Openmesh-Network / core

Openmesh core is node software for interacting with the openmesh network to collect, seed and fetch data chosen by the Openmesh DAO.
GNU General Public License v2.0
3 stars 1 forks source link

Automatic measurement of source data usage. #1

Open dowdt opened 7 months ago

dowdt commented 7 months ago

We need to measure the storage requirements of each source+symbol in our system.

A "source" is an API endpoint that gives us data we're interested in (ie. public binance websocket server).

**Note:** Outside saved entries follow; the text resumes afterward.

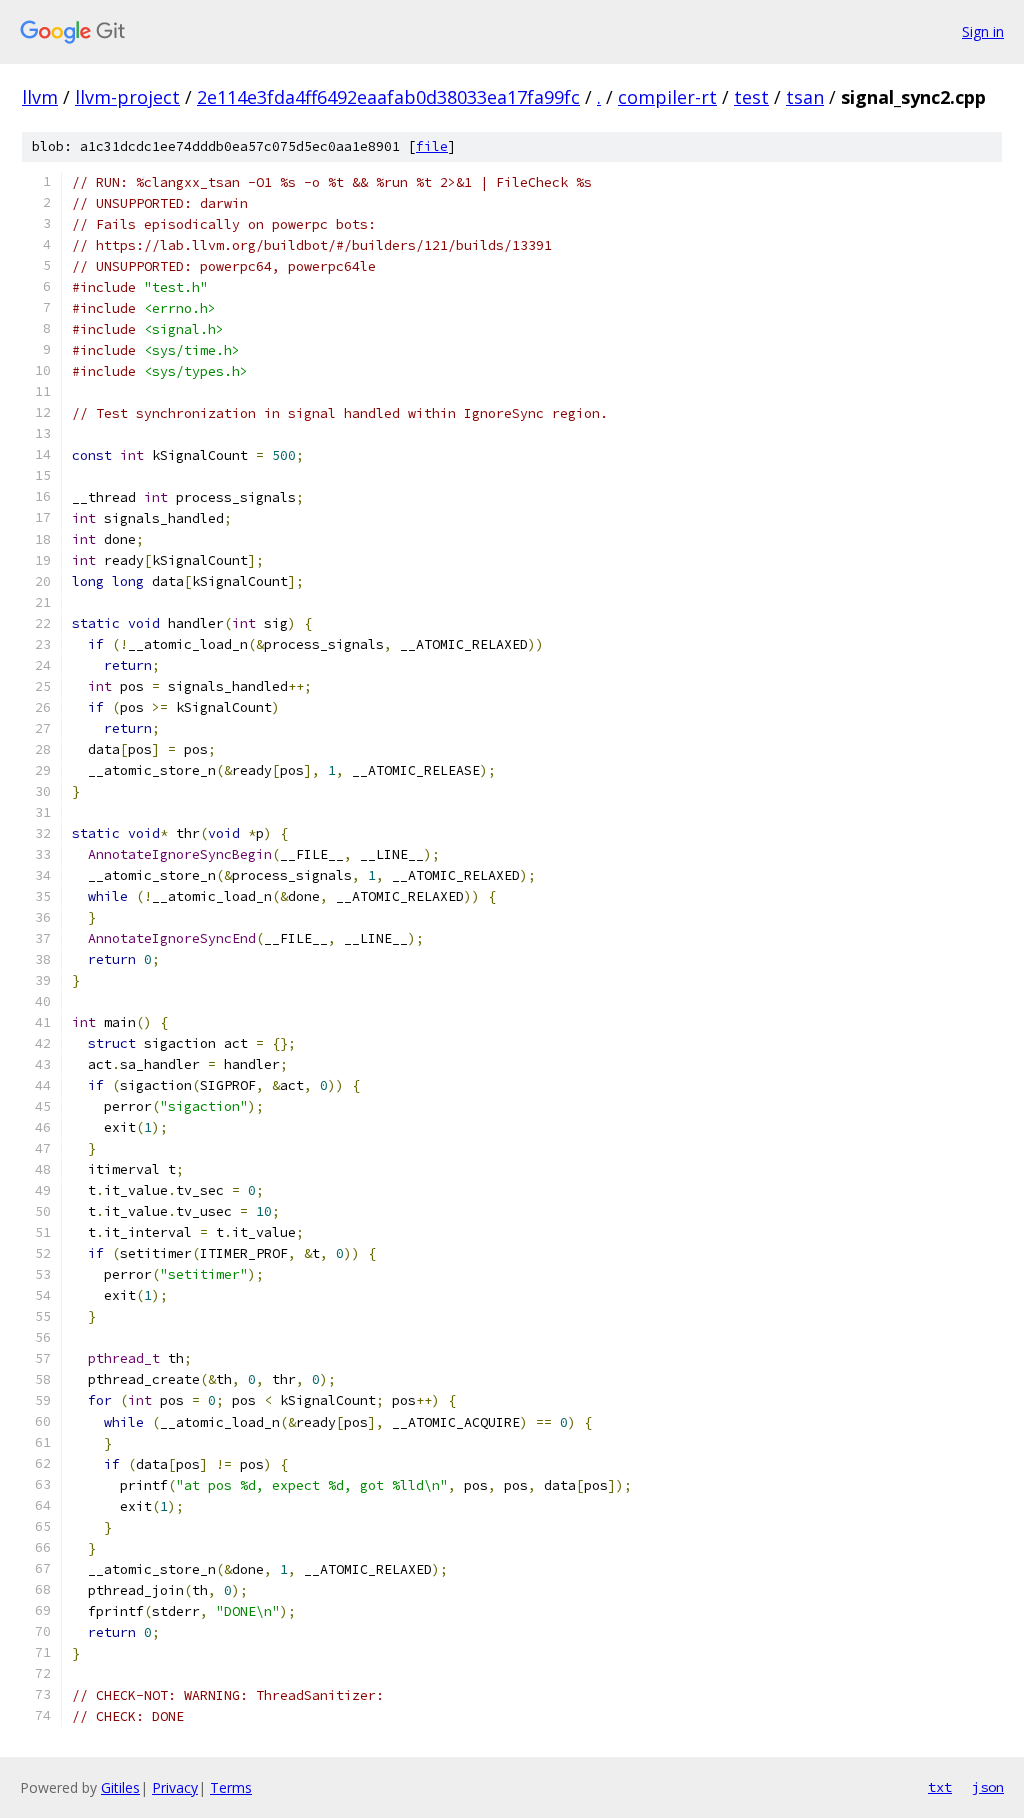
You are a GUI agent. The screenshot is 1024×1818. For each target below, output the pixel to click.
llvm (40, 97)
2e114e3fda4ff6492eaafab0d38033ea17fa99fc (388, 97)
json (988, 1787)
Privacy (175, 1787)
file (432, 146)
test (751, 97)
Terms (231, 1787)
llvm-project (127, 97)
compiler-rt (667, 97)
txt (940, 1787)
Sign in (983, 31)
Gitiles (120, 1787)
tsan (805, 97)
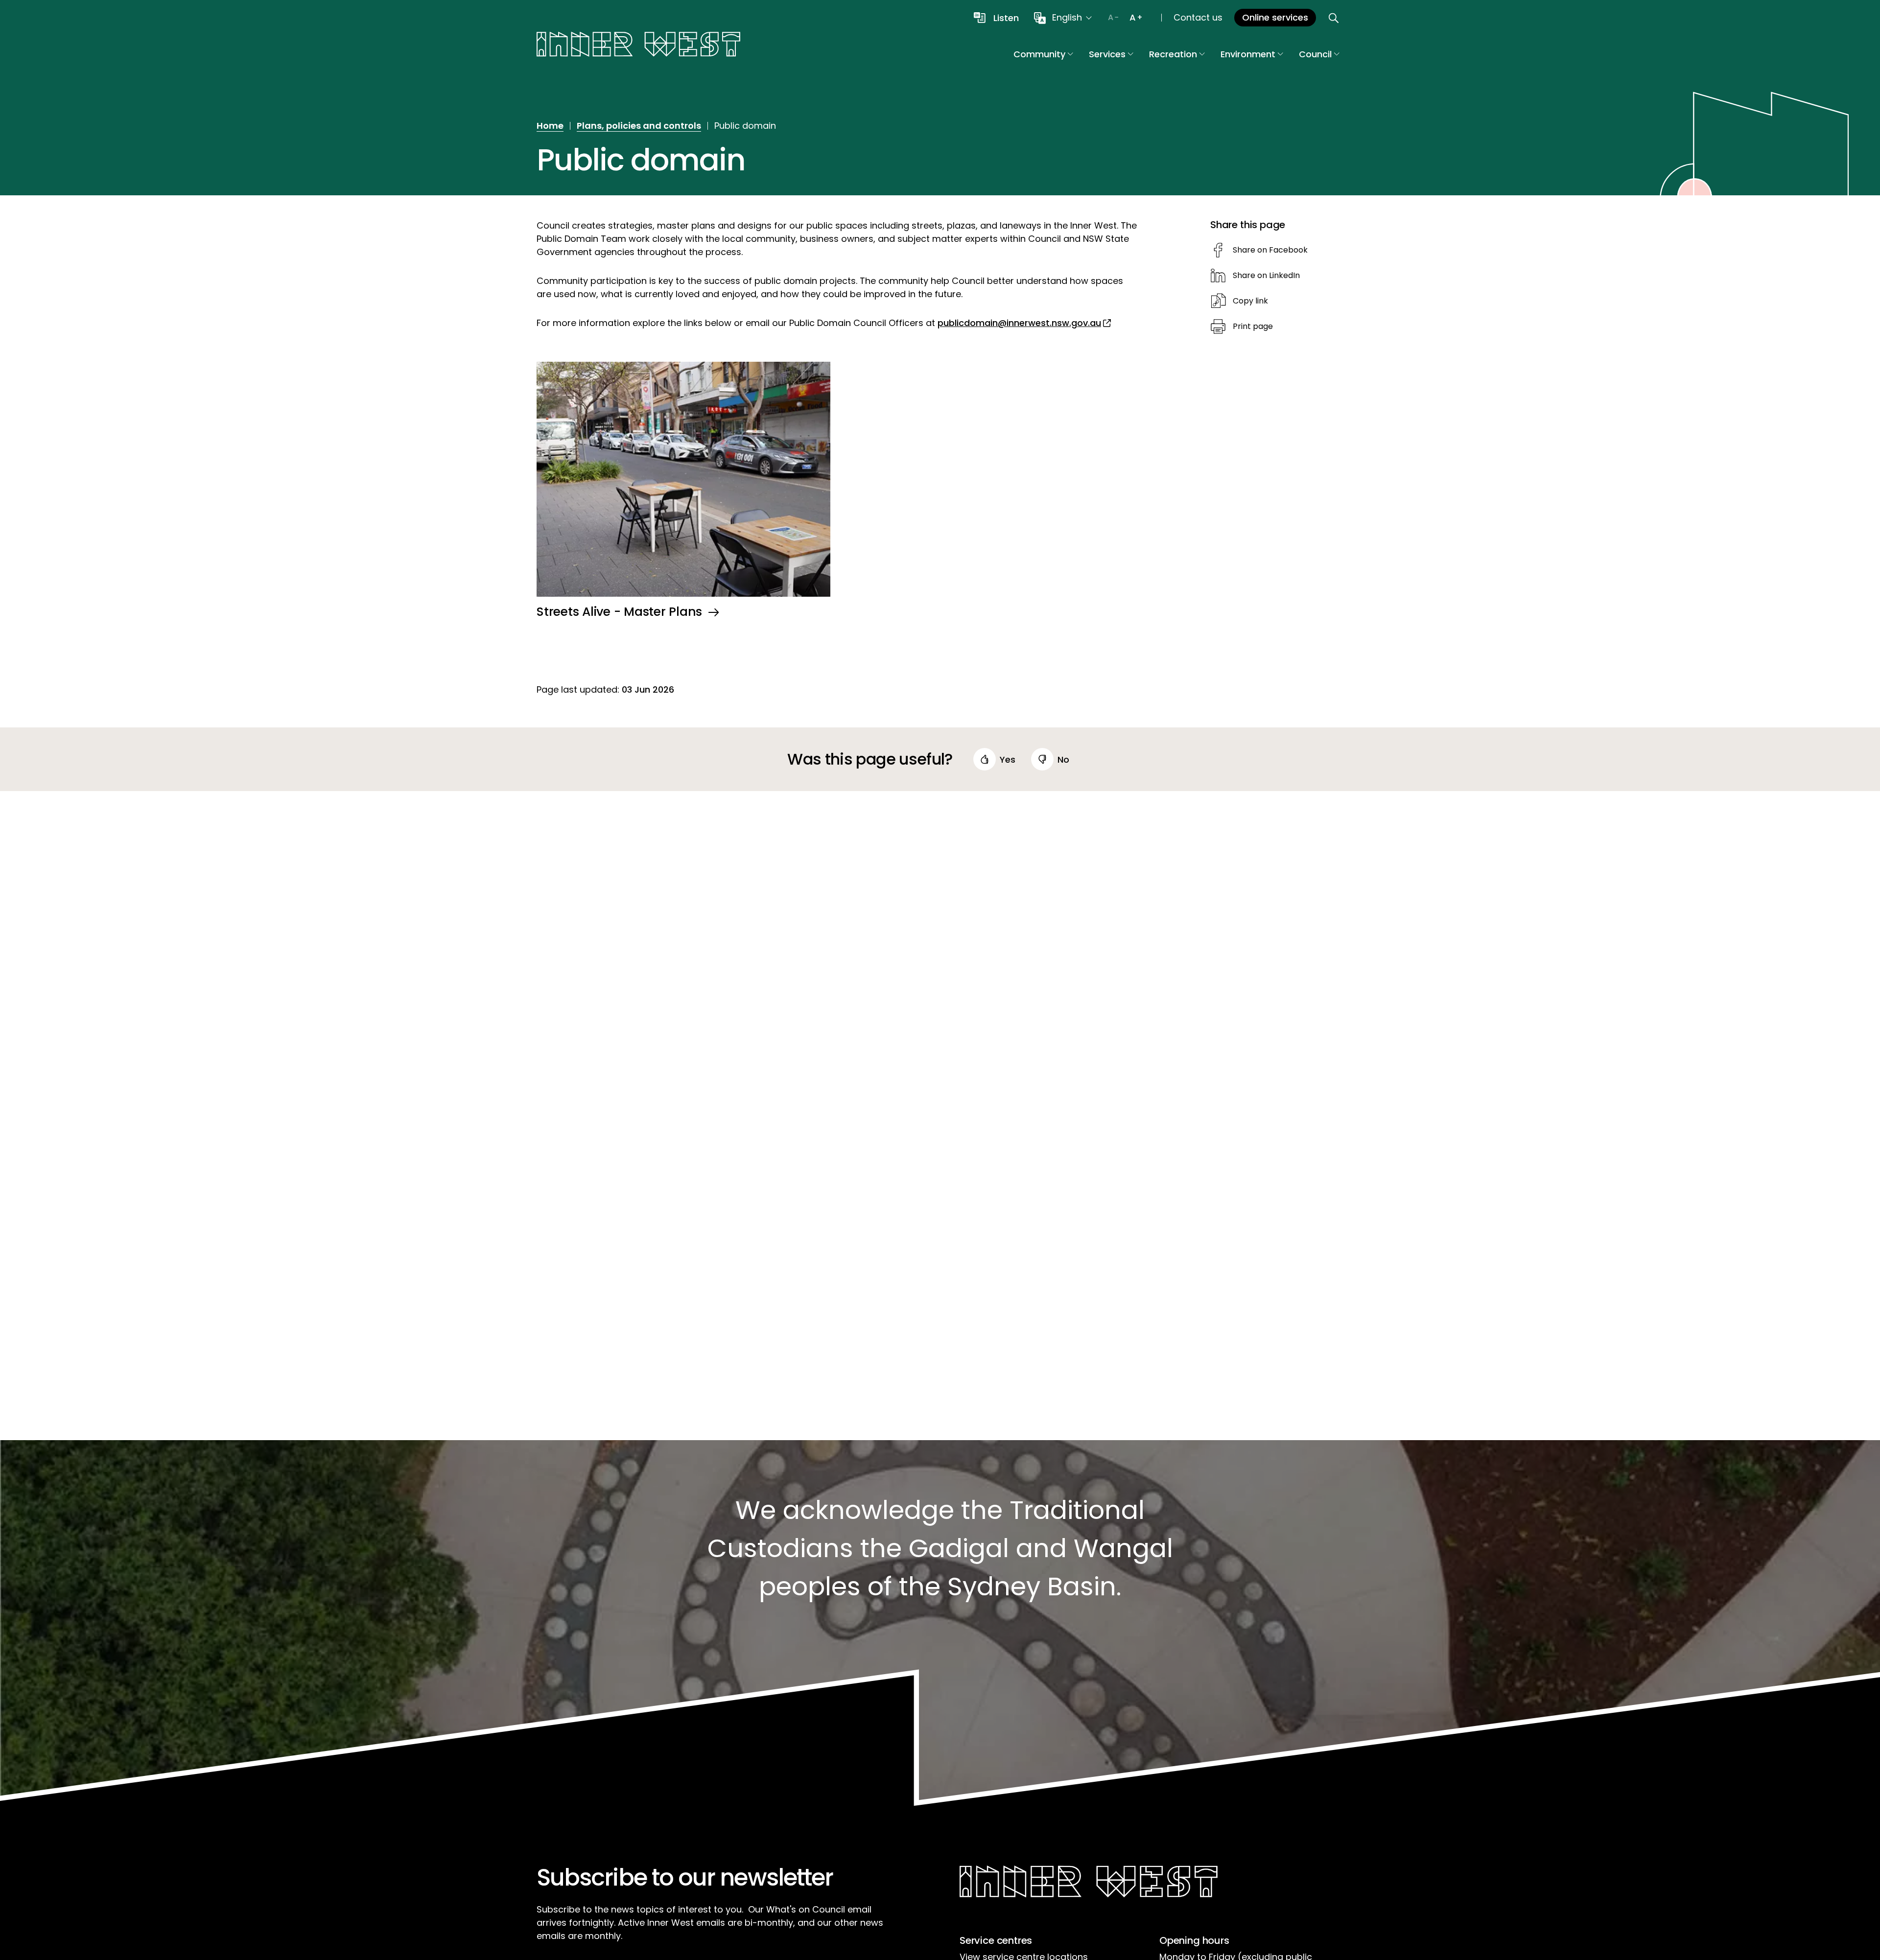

The task is to design and implement a system to automatically go through all of the sources in the sources array (Global variable in collector/sources.go) and measure the size of incoming data over a certain period.

It should:

Ideas + advice:

Bonus:

rajathkotyal commented 7 months ago

Got it. Working on it

rajathkotyal commented 7 months ago

Hello,

Have added size calculator and csv dumper --> https://github.com/Openmesh-Network/core/pull/2

Few questions :

  1. All data received from the sources seem to be important. Are we cutting off anything while storing?
Msg from channel :  {"type":"subscriptions","channels":[{"name":"ticker","product_ids":["BTC-USD"],"account_ids":null}]}

Msg from channel :  {"type":"ticker","sequence":79028420699,"product_id":"BTC-USD","price":"66471.85","open_24h":"64543.99","volume_24h":"10364.07405470","low_24h":"64362.87","high_24h":"66884.95","volume_30d":"439558.76237041","best_bid":"66470.34","best_bid_size":"0.10000000","best_ask":"66473.75","best_ask_size":"0.00002575","side":"buy","time":"2024-04-22T19:55:02.630186Z","trade_id":635058890,"last_size":"0.01722"}
  1. RPC calls to "ethereum-ankr-rpc" & "polygon-ankr-rpc" from ankrJoinRPC is returning a serialized block. Are we storing the marshaled version of this directly in storage? or are we un-marshaling and storing it? (possibly only required data).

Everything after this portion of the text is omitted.